-- Supplied data follows --
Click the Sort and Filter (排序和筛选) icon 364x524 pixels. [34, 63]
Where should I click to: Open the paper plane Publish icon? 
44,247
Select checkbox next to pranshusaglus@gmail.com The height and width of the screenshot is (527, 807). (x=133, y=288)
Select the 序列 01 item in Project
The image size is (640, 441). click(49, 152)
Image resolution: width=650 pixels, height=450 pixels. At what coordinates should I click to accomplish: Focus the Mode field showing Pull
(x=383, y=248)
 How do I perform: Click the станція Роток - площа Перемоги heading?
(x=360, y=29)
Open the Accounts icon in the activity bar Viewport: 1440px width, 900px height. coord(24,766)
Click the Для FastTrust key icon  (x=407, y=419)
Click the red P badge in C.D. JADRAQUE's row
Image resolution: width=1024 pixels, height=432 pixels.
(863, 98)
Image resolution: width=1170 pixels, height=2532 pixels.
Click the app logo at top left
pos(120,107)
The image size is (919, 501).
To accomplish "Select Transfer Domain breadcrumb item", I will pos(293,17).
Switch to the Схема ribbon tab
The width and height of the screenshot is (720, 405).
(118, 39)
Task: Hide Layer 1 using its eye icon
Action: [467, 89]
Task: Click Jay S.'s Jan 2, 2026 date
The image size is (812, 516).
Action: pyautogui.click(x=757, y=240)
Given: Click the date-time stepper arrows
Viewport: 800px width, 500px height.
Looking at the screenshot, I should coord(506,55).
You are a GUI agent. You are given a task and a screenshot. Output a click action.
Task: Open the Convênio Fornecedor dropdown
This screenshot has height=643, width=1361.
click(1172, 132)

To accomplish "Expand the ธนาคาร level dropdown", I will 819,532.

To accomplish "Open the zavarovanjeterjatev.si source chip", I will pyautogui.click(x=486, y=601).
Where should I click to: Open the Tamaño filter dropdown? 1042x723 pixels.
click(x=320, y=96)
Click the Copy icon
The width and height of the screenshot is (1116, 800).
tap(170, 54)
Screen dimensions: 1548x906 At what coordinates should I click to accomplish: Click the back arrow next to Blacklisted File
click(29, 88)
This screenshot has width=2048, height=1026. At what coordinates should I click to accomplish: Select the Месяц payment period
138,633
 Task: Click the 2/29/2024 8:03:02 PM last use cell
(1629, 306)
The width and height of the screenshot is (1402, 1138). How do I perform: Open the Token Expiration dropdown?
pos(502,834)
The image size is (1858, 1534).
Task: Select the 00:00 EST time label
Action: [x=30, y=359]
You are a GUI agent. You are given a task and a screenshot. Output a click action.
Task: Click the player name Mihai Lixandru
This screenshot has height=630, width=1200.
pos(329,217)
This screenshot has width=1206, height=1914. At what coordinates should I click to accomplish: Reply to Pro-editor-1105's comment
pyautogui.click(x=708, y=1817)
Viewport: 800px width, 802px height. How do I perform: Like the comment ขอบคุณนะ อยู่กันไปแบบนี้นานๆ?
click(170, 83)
-- Supplied data concluded --
Write every record out again, letter for letter.

Click the Sort and Filter (排序和筛选) icon 364x524 pixels. [34, 63]
Where should I click to: Open the paper plane Publish icon? 
44,247
Select checkbox next to pranshusaglus@gmail.com The height and width of the screenshot is (527, 807). (x=133, y=288)
Select the 序列 01 item in Project
The image size is (640, 441). click(49, 152)
Image resolution: width=650 pixels, height=450 pixels. At what coordinates should I click to accomplish: Focus the Mode field showing Pull
(x=383, y=248)
 How do I perform: Click the станція Роток - площа Перемоги heading?
(x=360, y=29)
Open the Accounts icon in the activity bar Viewport: 1440px width, 900px height. coord(24,766)
Click the Для FastTrust key icon  (x=407, y=419)
Click the red P badge in C.D. JADRAQUE's row
Image resolution: width=1024 pixels, height=432 pixels.
(863, 98)
Image resolution: width=1170 pixels, height=2532 pixels.
Click the app logo at top left
pos(120,107)
The image size is (919, 501).
To accomplish "Select Transfer Domain breadcrumb item", I will pos(293,17).
Switch to the Схема ribbon tab
The width and height of the screenshot is (720, 405).
(118, 39)
Task: Hide Layer 1 using its eye icon
Action: [467, 89]
Task: Click Jay S.'s Jan 2, 2026 date
The image size is (812, 516).
Action: pyautogui.click(x=757, y=240)
Given: Click the date-time stepper arrows
Viewport: 800px width, 500px height.
Looking at the screenshot, I should coord(506,55).
You are a GUI agent. You are given a task and a screenshot. Output a click action.
Task: Open the Convênio Fornecedor dropdown
This screenshot has height=643, width=1361.
click(1172, 132)

To accomplish "Expand the ธนาคาร level dropdown", I will 819,532.

To accomplish "Open the zavarovanjeterjatev.si source chip", I will pyautogui.click(x=486, y=601).
Where should I click to: Open the Tamaño filter dropdown? 1042x723 pixels.
click(x=320, y=96)
Click the Copy icon
The width and height of the screenshot is (1116, 800).
tap(170, 54)
Screen dimensions: 1548x906 At what coordinates should I click to accomplish: Click the back arrow next to Blacklisted File
click(29, 88)
This screenshot has width=2048, height=1026. At what coordinates should I click to accomplish: Select the Месяц payment period
138,633
 Task: Click the 2/29/2024 8:03:02 PM last use cell
(1629, 306)
The width and height of the screenshot is (1402, 1138). How do I perform: Open the Token Expiration dropdown?
pos(502,834)
The image size is (1858, 1534).
Task: Select the 00:00 EST time label
Action: [x=30, y=359]
You are a GUI agent. You are given a task and a screenshot. Output a click action.
Task: Click the player name Mihai Lixandru
This screenshot has height=630, width=1200.
pos(329,217)
This screenshot has width=1206, height=1914. At what coordinates should I click to accomplish: Reply to Pro-editor-1105's comment
pyautogui.click(x=708, y=1817)
Viewport: 800px width, 802px height. How do I perform: Like the comment ขอบคุณนะ อยู่กันไปแบบนี้นานๆ?
click(170, 83)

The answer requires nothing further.